Tous les professionnels de santé sont diplômés d’État et inscrits au code de santé publique, ce qui n’est bien entendu pas le cas des naturopathes. Il n’y a pas lieu de réglementer une profession qui n’en est pas une. Que ces personnes qui exercent une activité commerciale investissent le champ du bien-être, on ne peut l’empêcher. Mais la priorité est de contrer les tentatives d’immixtion dans le domaine de la santé.

Lors d’un récent Salon du bien-être à Toulouse, nous avons constaté que 80 % des stands utilisaient le mot soin. Il s’agit d’une dérive pour amener petit à petit à une reconnaissance de leur place comme acteurs de santé, ce qu’ils ne sont absolument pas. Le code de déontologie interdit à un médecin ou à une infirmière diplômée d’État de poser une plaque à côté de celle d’un naturopathe, iridologue, auriculothérapeute ou autre étiopathe… qui sont des activités commerciales. Et pourtant, dans certains cabinets partagés, on voit de telles cohabitations qui sont illégales. Des maires, pour remplir leur maison de santé, sont peu regardants. Cette confusion est dangereuse.

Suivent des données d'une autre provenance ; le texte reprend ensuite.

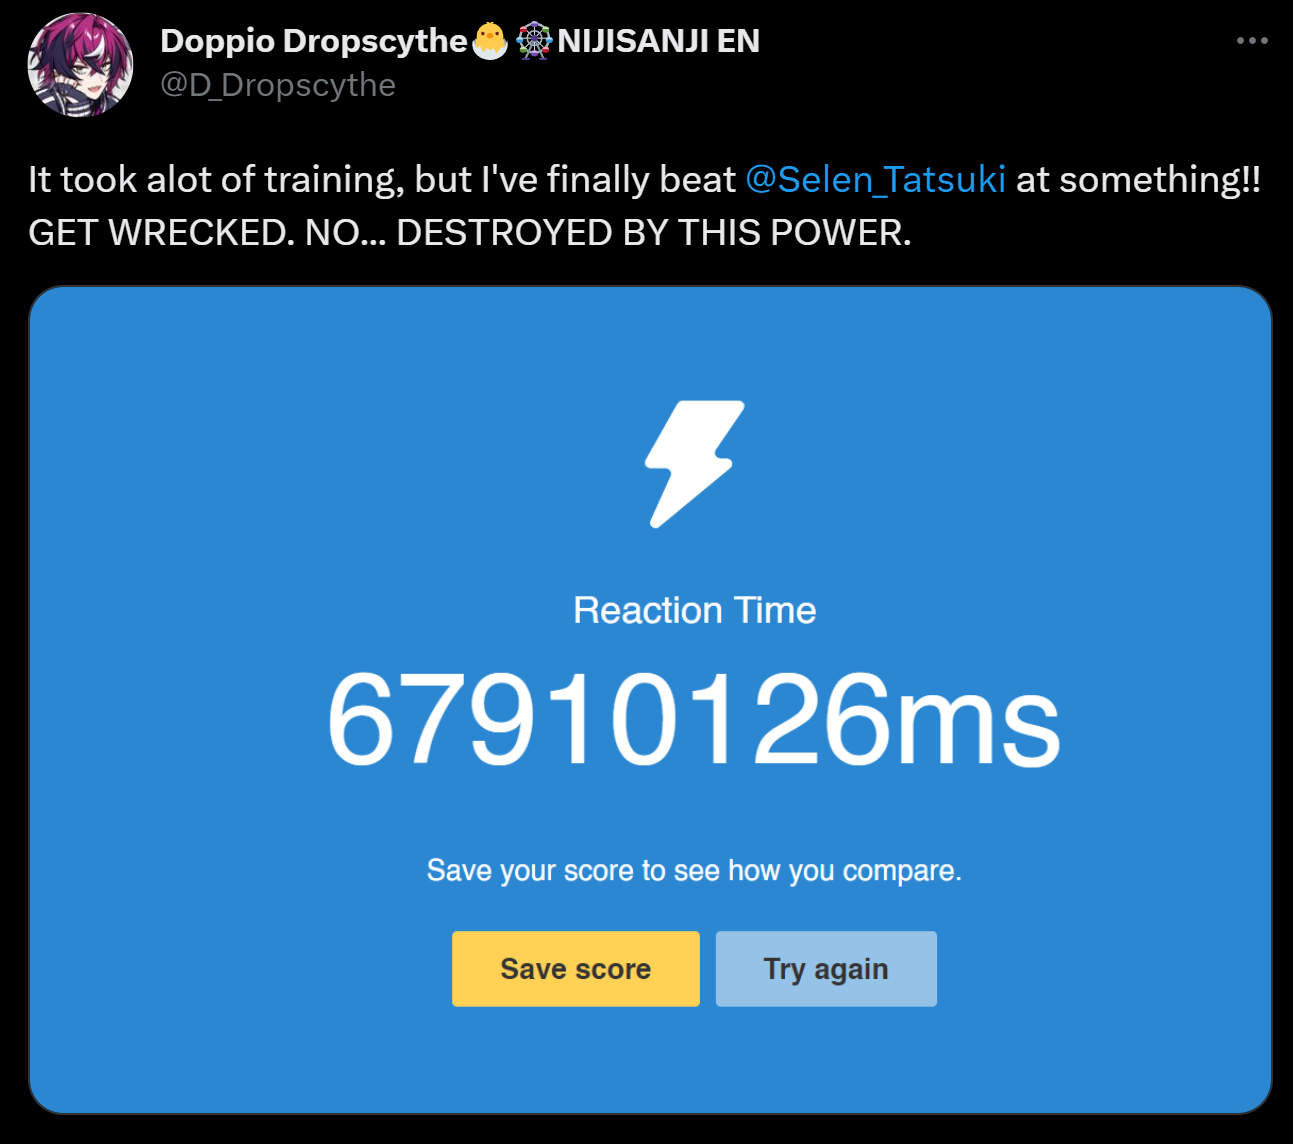Click the 'at something!!' text after mention
This screenshot has width=1293, height=1144.
point(1139,179)
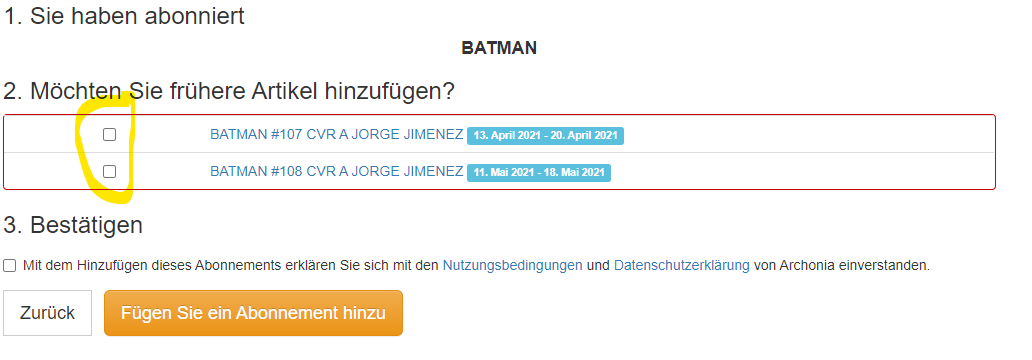Image resolution: width=1032 pixels, height=360 pixels.
Task: Tick the checkbox for BATMAN #107
Action: point(109,134)
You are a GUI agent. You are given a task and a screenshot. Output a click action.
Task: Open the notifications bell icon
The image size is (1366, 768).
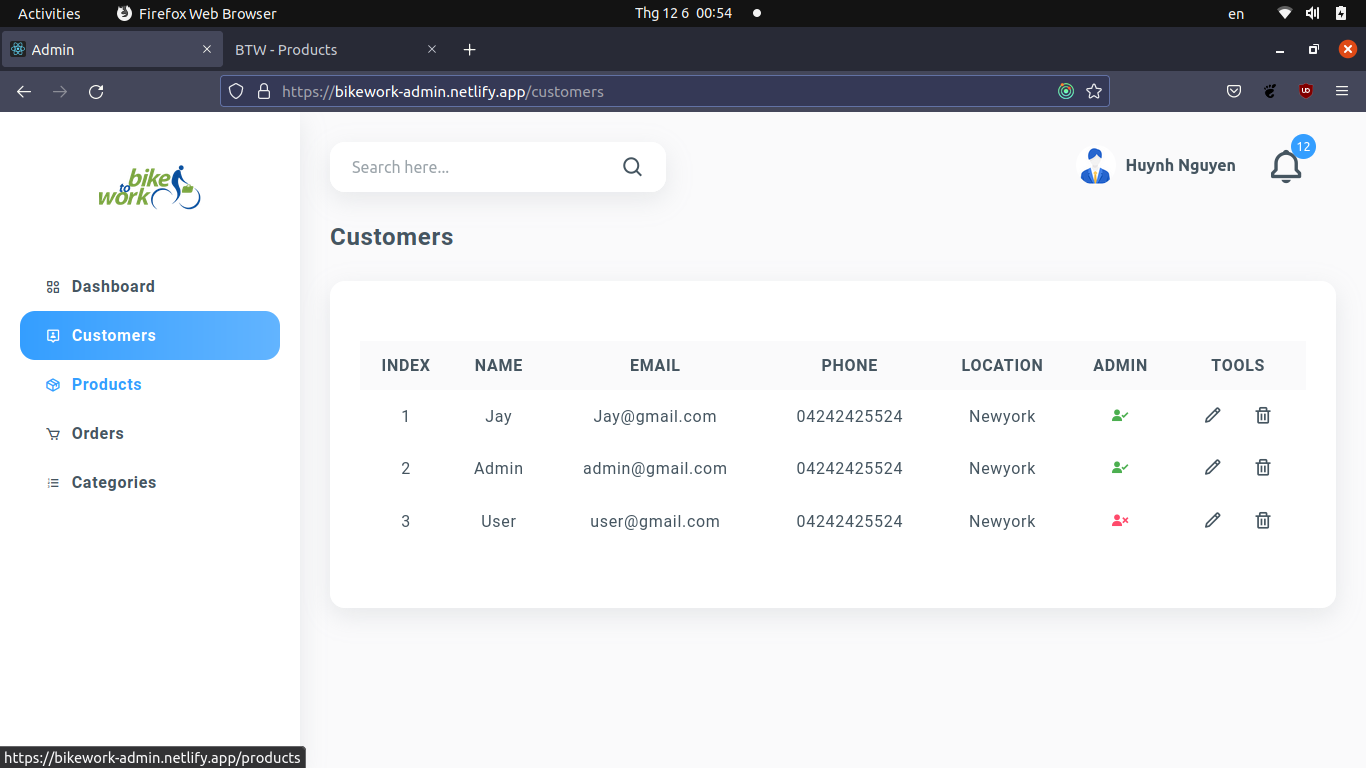click(1286, 167)
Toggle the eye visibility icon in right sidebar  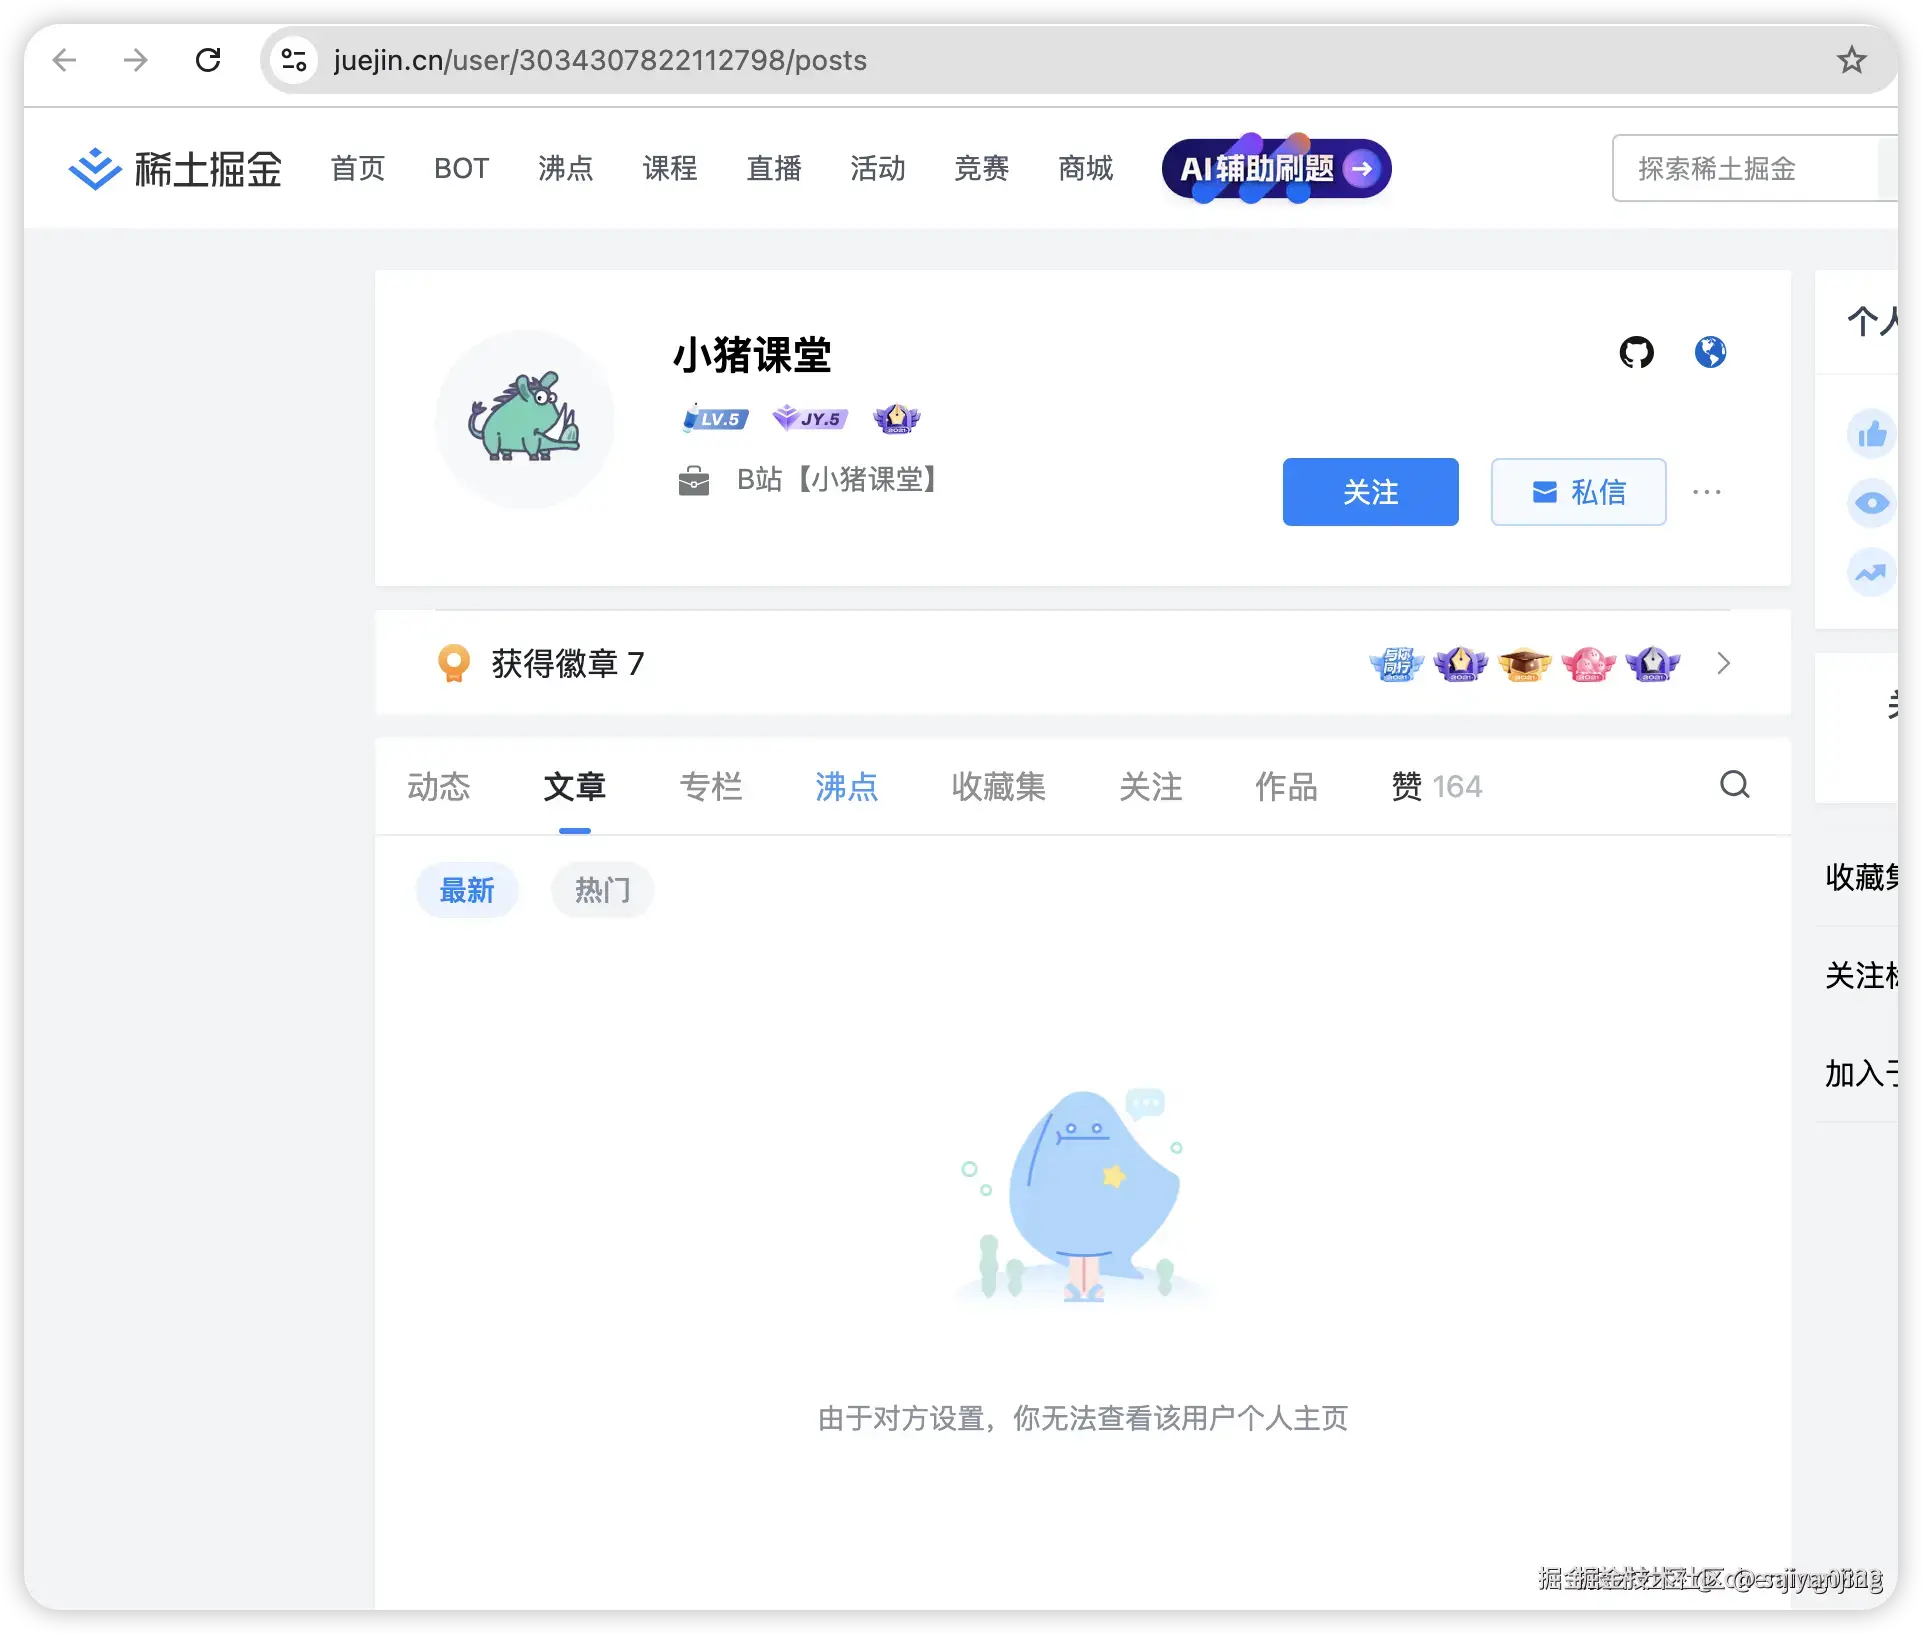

Nous avons récemment mené le combat pour que Doctolib fasse sortir de son référencement les naturopathes et autres activités du bien-être. Ce faisant, cette plateforme qui annonce avoir pour vocation la mise en relation des patients avec des professionnels de santé entretenait le trouble. Doctolib a finalement accepté, en octobre 2022, de sortir des milliers d’adresses même si l’on peut estimer qu’il existe encore des personnes qui n’ont rien à y faire.

La question de la prise en charge financière des actes est aussi un enjeu de mobilisation. En 2019, nous avons obtenu le déremboursement des médicaments homéopathiques. Cela nous a valu une quarantaine de procès que nous avons tous gagnés. Avec la naturopathie, la difficulté est que certaines mutuelles incluent ces actes dans leur prise en charge. C’est très problématique et nous tentons progressivement de faire bouger les choses.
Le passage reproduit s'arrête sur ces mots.